247 – Os pedidos iniciais de auxílio-desemprego nos Estados Unidos subiram para 237 mil na semana encerrada em 30 de agosto, atingindo o maior número desde junho, conforme os dados mais recentes divulgados pelo Departamento do Trabalho. O aumento foi de 8 mil solicitações em comparação com a semana anterior. A previsão de economistas consultados pela Bloomberg apontava para 230 mil pedidos, o que reforça a tendência de desaceleração no mercado de trabalho.
Os pedidos contínuos, que indicam o número de pessoas que seguem recebendo benefícios, permaneceram praticamente inalterados, somando 1,94 milhão. Esses números refletem a crescente cautela por parte das empresas em relação à contratação, que se mantém mais restrita devido à avaliação dos efeitos econômicos das políticas do presidente dos Estados Unidos, Donald Trump.
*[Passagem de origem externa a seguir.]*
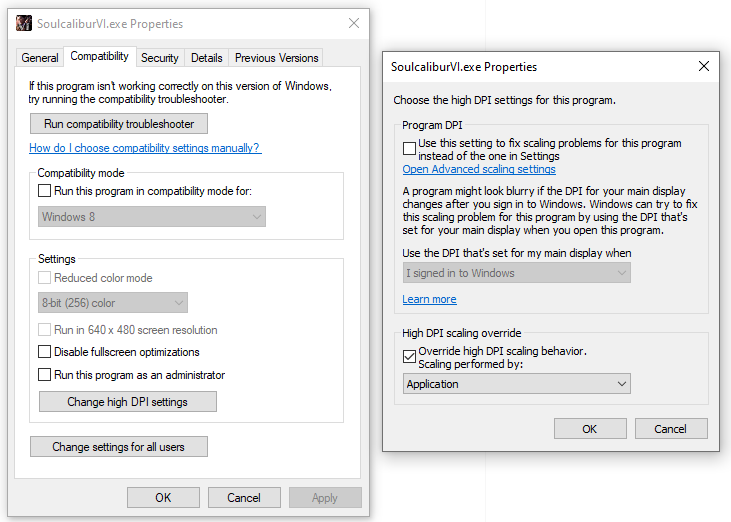The width and height of the screenshot is (731, 522).
Task: Open Advanced scaling settings link
Action: pos(479,170)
As contratações caíram para o nível mais baixo já registrado em agosto desde 2009, segundo os dados da empresa de recolocação Challenger, Gray & Christmas. Ao mesmo tempo, as intenções de cortes de emprego registraram um aumento significativo.
Além disso, a média móvel de quatro semanas de pedidos de auxílio-desemprego, que suaviza as flutuações semanais, subiu para 231 mil, o maior valor desde julho. Na análise sem ajustes sazonais, os pedidos aumentaram na última semana, com Connecticut e Tennessee destacando-se com os maiores acréscimos.
Em paralelo, a desaceleração nas contratações de empresas americanas também foi notada no mês passado, de acordo com dados da ADP Research. Os investidores e o Federal Reserve aguardam ansiosos a divulgação do relatório de empregos de agosto, que ocorrerá na sexta-feira (5). Economistas esperam que o mercado de trabalho continue apresentando crescimento fraco e uma leve alta na taxa de desemprego.